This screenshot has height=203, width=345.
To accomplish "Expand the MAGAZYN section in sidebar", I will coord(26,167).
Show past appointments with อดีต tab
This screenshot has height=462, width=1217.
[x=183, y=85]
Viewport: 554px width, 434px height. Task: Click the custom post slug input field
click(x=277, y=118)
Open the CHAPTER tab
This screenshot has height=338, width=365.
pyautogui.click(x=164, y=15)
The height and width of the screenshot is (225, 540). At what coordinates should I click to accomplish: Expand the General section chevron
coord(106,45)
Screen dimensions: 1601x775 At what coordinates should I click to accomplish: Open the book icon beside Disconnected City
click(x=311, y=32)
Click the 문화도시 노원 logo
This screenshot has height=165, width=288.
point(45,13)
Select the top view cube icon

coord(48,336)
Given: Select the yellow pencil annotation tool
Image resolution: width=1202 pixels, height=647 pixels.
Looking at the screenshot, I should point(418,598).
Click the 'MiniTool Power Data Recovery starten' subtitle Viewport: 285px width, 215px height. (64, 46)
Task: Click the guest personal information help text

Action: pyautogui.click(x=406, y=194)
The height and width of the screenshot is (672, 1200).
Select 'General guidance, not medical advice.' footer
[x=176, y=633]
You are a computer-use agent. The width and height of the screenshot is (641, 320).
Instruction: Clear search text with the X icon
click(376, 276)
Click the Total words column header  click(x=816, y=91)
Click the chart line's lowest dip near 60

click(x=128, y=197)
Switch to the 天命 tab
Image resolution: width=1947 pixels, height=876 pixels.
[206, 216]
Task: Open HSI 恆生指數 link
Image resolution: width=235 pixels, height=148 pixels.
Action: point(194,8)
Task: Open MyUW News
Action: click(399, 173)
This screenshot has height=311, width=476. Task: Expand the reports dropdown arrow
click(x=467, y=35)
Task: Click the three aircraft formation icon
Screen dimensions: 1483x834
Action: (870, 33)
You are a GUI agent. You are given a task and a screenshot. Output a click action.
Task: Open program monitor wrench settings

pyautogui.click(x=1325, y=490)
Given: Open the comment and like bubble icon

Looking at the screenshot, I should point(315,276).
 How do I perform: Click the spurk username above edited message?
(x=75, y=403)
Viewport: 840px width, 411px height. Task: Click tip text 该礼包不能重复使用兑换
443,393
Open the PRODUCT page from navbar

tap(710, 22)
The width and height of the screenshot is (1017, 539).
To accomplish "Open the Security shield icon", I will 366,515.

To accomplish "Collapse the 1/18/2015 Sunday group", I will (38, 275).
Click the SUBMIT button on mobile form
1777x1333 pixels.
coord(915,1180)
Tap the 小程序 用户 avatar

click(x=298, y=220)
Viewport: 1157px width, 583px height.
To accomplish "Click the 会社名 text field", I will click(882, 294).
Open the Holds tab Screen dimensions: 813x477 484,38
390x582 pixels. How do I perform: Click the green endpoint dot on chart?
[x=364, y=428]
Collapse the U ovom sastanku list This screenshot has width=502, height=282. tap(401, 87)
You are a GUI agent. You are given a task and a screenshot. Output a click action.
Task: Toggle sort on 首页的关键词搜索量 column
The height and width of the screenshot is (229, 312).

**Instructions for the task:**
Rewrite all of the material above, substituting "Display area" for every occurrence of "Viewport" and leaving everything else unchanged.

**Answer to the exercise:**
This screenshot has height=203, width=345.
To accomplish "Expand the MAGAZYN section in sidebar", I will coord(26,167).
Show past appointments with อดีต tab
This screenshot has height=462, width=1217.
[x=183, y=85]
Display area: 554px width, 434px height. Task: Click the custom post slug input field
click(x=277, y=118)
Open the CHAPTER tab
This screenshot has height=338, width=365.
pyautogui.click(x=164, y=15)
The height and width of the screenshot is (225, 540). At what coordinates should I click to accomplish: Expand the General section chevron
coord(106,45)
Screen dimensions: 1601x775 At what coordinates should I click to accomplish: Open the book icon beside Disconnected City
click(x=311, y=32)
Click the 문화도시 노원 logo
This screenshot has height=165, width=288.
point(45,13)
Select the top view cube icon

coord(48,336)
Given: Select the yellow pencil annotation tool
Image resolution: width=1202 pixels, height=647 pixels.
Looking at the screenshot, I should point(418,598).
Click the 'MiniTool Power Data Recovery starten' subtitle Display area: 285px width, 215px height. (64, 46)
Task: Click the guest personal information help text

Action: pyautogui.click(x=406, y=194)
The height and width of the screenshot is (672, 1200).
Select 'General guidance, not medical advice.' footer
[x=176, y=633]
You are a computer-use agent. The width and height of the screenshot is (641, 320).
Instruction: Clear search text with the X icon
click(376, 276)
Click the Total words column header  click(x=816, y=91)
Click the chart line's lowest dip near 60

click(x=128, y=197)
Switch to the 天命 tab
Image resolution: width=1947 pixels, height=876 pixels.
[206, 216]
Task: Open HSI 恆生指數 link
Image resolution: width=235 pixels, height=148 pixels.
Action: point(194,8)
Task: Open MyUW News
Action: click(399, 173)
This screenshot has height=311, width=476. Task: Expand the reports dropdown arrow
click(x=467, y=35)
Task: Click the three aircraft formation icon
Screen dimensions: 1483x834
Action: (870, 33)
You are a GUI agent. You are given a task and a screenshot. Output a click action.
Task: Open program monitor wrench settings

pyautogui.click(x=1325, y=490)
Given: Open the comment and like bubble icon

Looking at the screenshot, I should point(315,276).
 How do I perform: Click the spurk username above edited message?
(x=75, y=403)
Display area: 840px width, 411px height. Task: Click tip text 该礼包不能重复使用兑换
443,393
Open the PRODUCT page from navbar

tap(710, 22)
The width and height of the screenshot is (1017, 539).
To accomplish "Open the Security shield icon", I will 366,515.

To accomplish "Collapse the 1/18/2015 Sunday group", I will (38, 275).
Click the SUBMIT button on mobile form
1777x1333 pixels.
coord(915,1180)
Tap the 小程序 用户 avatar

click(x=298, y=220)
Display area: 1157px width, 583px height.
To accomplish "Click the 会社名 text field", I will click(882, 294).
Open the Holds tab Screen dimensions: 813x477 484,38
390x582 pixels. How do I perform: Click the green endpoint dot on chart?
[x=364, y=428]
Collapse the U ovom sastanku list This screenshot has width=502, height=282. tap(401, 87)
You are a GUI agent. You are given a task and a screenshot. Output a click action.
Task: Toggle sort on 首页的关键词搜索量 column
The height and width of the screenshot is (229, 312).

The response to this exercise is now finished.